- **Exercise details**
Quote exactly the lines from the start of the entries to the one with "Task: Open the Таскомбанк bank page", both ends included.
BEGIN
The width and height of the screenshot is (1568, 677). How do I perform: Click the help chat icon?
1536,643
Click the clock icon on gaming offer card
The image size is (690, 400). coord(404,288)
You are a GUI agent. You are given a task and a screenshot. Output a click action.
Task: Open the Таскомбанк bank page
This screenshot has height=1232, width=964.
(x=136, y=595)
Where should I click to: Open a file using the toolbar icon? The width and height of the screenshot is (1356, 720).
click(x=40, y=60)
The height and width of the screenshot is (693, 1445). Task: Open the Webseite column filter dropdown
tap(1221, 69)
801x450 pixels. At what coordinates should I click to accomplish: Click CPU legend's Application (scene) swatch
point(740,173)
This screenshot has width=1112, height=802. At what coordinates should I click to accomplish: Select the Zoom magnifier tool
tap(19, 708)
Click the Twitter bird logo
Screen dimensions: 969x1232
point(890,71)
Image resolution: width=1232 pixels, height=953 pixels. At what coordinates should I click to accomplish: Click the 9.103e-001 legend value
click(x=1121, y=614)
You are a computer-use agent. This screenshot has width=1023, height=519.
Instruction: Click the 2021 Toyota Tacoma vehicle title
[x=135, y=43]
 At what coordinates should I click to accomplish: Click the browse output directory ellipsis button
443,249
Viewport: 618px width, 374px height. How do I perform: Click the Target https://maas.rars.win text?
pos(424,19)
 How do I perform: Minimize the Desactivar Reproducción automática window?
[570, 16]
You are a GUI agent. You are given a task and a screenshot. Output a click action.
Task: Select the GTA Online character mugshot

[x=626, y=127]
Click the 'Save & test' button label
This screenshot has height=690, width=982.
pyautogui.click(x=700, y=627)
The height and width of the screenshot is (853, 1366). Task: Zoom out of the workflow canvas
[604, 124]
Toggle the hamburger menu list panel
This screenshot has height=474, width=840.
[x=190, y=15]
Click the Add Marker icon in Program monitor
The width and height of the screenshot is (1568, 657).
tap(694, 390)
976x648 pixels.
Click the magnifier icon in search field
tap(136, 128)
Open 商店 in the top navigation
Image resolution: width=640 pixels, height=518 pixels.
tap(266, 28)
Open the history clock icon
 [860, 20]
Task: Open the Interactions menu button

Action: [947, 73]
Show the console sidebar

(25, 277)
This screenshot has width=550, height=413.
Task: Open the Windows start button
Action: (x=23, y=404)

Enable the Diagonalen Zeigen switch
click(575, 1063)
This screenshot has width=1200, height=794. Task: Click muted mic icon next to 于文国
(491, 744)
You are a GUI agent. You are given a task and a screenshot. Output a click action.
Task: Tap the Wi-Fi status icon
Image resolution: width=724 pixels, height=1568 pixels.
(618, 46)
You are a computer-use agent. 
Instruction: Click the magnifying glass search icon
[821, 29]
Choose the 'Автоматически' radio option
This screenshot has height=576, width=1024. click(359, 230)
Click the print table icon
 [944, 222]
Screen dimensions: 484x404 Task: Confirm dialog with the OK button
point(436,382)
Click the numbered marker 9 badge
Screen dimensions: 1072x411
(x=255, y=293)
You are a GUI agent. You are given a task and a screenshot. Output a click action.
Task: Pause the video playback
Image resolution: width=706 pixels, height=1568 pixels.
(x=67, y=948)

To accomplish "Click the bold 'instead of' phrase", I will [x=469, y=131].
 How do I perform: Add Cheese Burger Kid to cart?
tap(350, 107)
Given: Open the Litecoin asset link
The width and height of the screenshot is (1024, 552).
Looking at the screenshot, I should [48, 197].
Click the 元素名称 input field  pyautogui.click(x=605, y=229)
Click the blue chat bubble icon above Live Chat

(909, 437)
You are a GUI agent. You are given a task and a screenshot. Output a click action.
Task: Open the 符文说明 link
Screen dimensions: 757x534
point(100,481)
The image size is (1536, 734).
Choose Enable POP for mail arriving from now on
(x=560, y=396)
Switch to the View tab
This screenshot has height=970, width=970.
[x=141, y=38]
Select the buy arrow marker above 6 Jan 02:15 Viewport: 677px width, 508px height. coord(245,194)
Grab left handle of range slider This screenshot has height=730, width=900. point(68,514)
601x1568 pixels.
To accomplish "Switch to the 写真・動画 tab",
END
- **Exercise output**
The width and height of the screenshot is (1568, 677). How do I perform: Click the help chat icon?
1536,643
Click the clock icon on gaming offer card
The image size is (690, 400). coord(404,288)
You are a GUI agent. You are given a task and a screenshot. Output a click action.
Task: Open the Таскомбанк bank page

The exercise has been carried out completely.